Friday, February 17, 2006

Plotting a course

This past weekend, I had to write a plot summary for a book, and suddenly, I found myself back in my undergraduate computer science classes. Huh? I realized that I was a whisker away from making one of those flow charts they always (back then, anyway) taught you to make when you were designing a program. This kind of flow chart is a series of statements, questions, and answers, organized into a diagram designed to show you the entire structure of a program, including—you hope—all the different situations that could come up, and what should happen if they do. If you do it correctly, the program most likely will do what you want it to. Leave a step out, or neglect to include all the possible answers to the questions, and the program will fail, and you have to figure out why.

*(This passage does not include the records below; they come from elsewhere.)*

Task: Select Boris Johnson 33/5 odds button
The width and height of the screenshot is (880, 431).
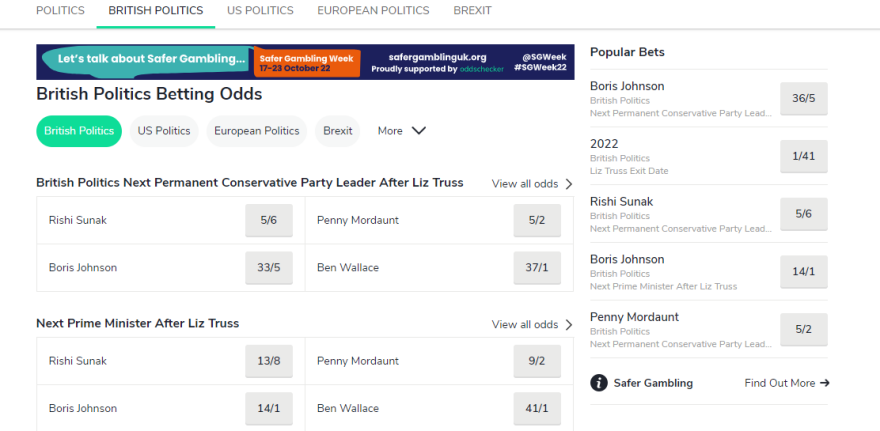Action: click(268, 268)
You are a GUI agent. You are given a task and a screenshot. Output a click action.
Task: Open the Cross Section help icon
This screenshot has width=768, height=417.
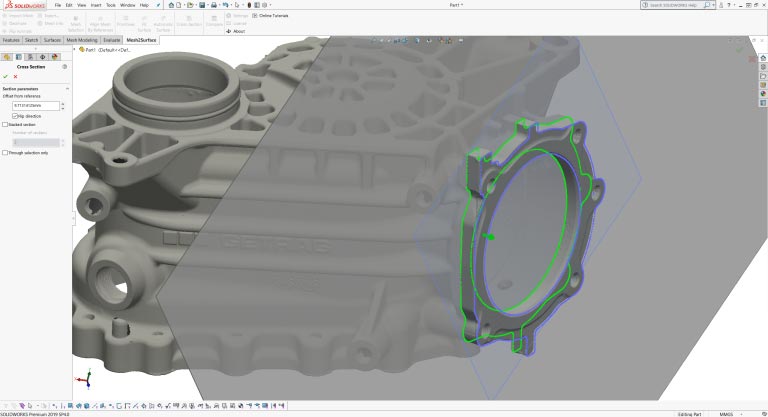point(65,66)
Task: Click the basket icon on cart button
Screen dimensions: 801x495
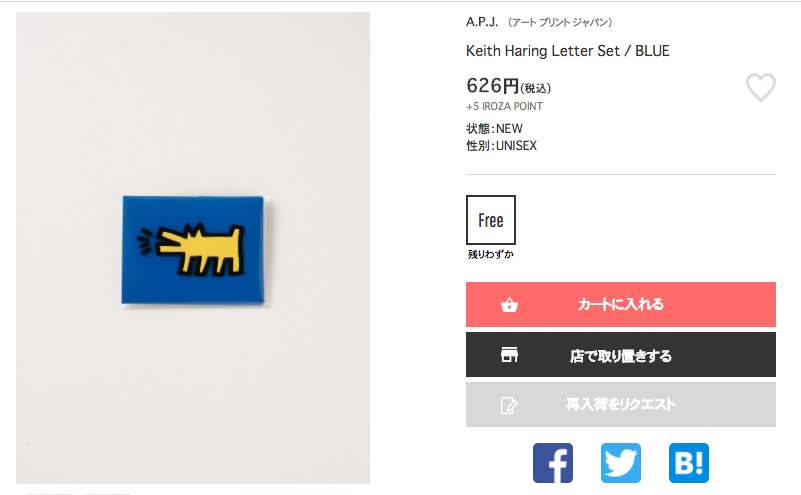Action: tap(509, 305)
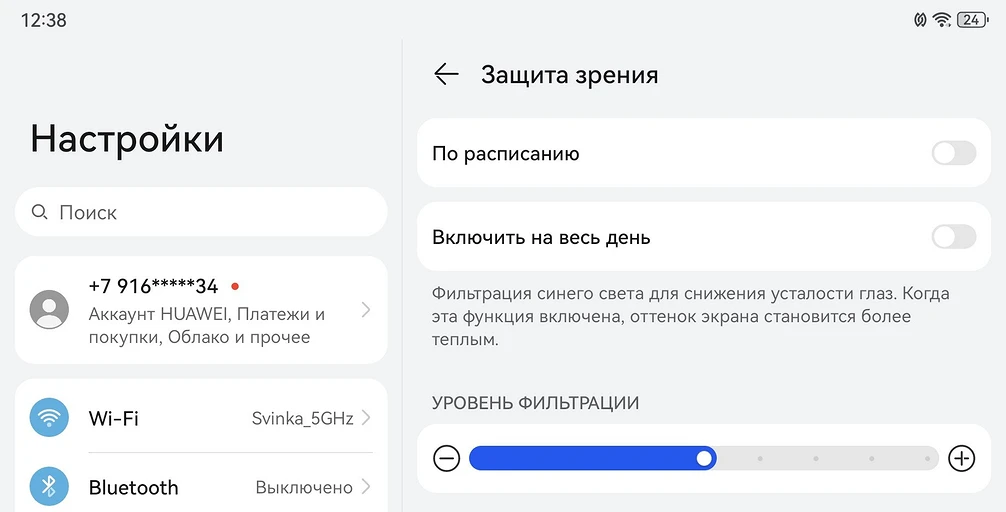Open account +7 916*****34
This screenshot has height=512, width=1006.
point(200,310)
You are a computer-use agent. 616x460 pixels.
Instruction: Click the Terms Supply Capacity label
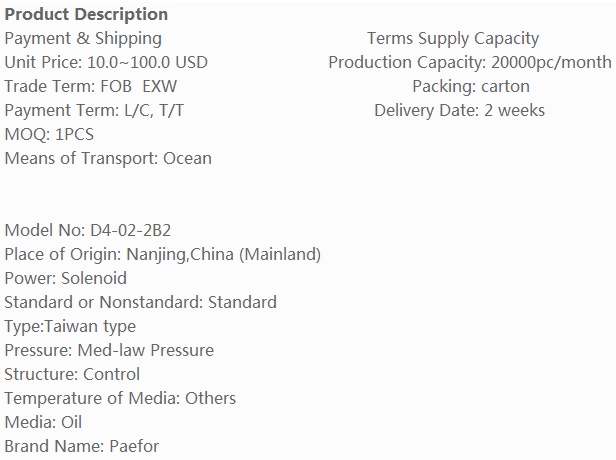(452, 38)
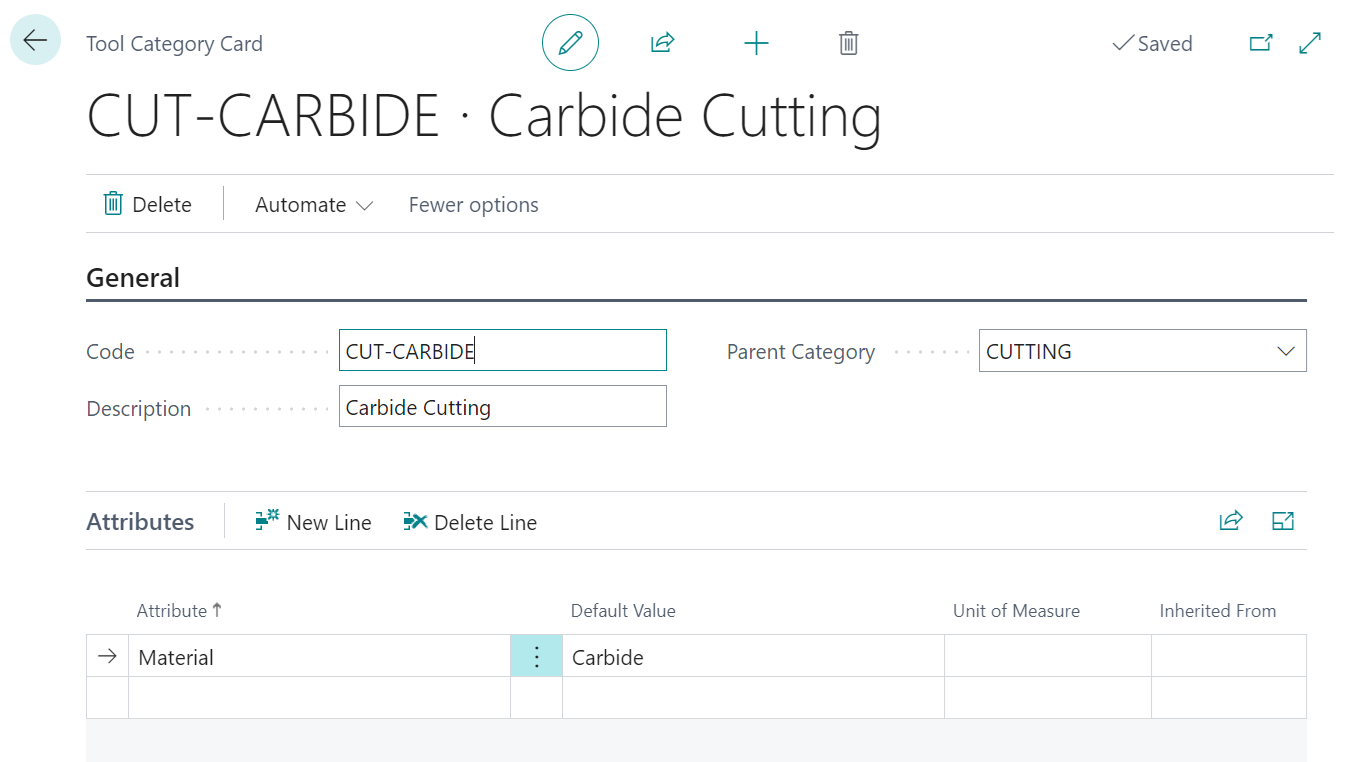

I’ve written in earlier essays that I generally start a book with a setting; once I know that, I know who will be there and why and what’s at stake, et cetera. I don’t generally outline right away; when I do, it’s near the middle of the writing process, a list of things I have to have happen before the ending (which I often know). With this book, I started with the characters and a “what-if,” began noodling around, and realized that the complexity of the story required that I come up with an outline sooner rather than later.

When I started making individual timelines for the characters, to see who finds out what when, I knew I had to start making decisions. Who’s in league with whom, how the big revelation occurs, what leads to the next thing. And that’s when I remembered the flow charts.

(Mind you, this is a memory from more than twenty years ago, back when monitors were monochrome and you had to pick the pterodactyl poop out of the keyboard. Now, run, go get Grandma another Cosmo, and crank up The Cure while you’re at it.)

All plotting comes down to asking questions and making decisions. I know this. I emphasize this when I teach classes on writing. It’s the basis of panels I’ve done at Mayhem in the Midlands and the New England Crime Bake, where the panelists make up a story based on questions asked by the moderator—who’s the main character, what does he look like, how does he get embroiled in the murder mystery, who is the villain, why, etc. It’s the scene I love so well from Shakespeare in Love, when Kit’s helping Will figure out Romeo by making decisions, starting with the known (his name is Romeo) and working toward the unknown (who is he in love with?). Every writer knows this—so what was the big revelation?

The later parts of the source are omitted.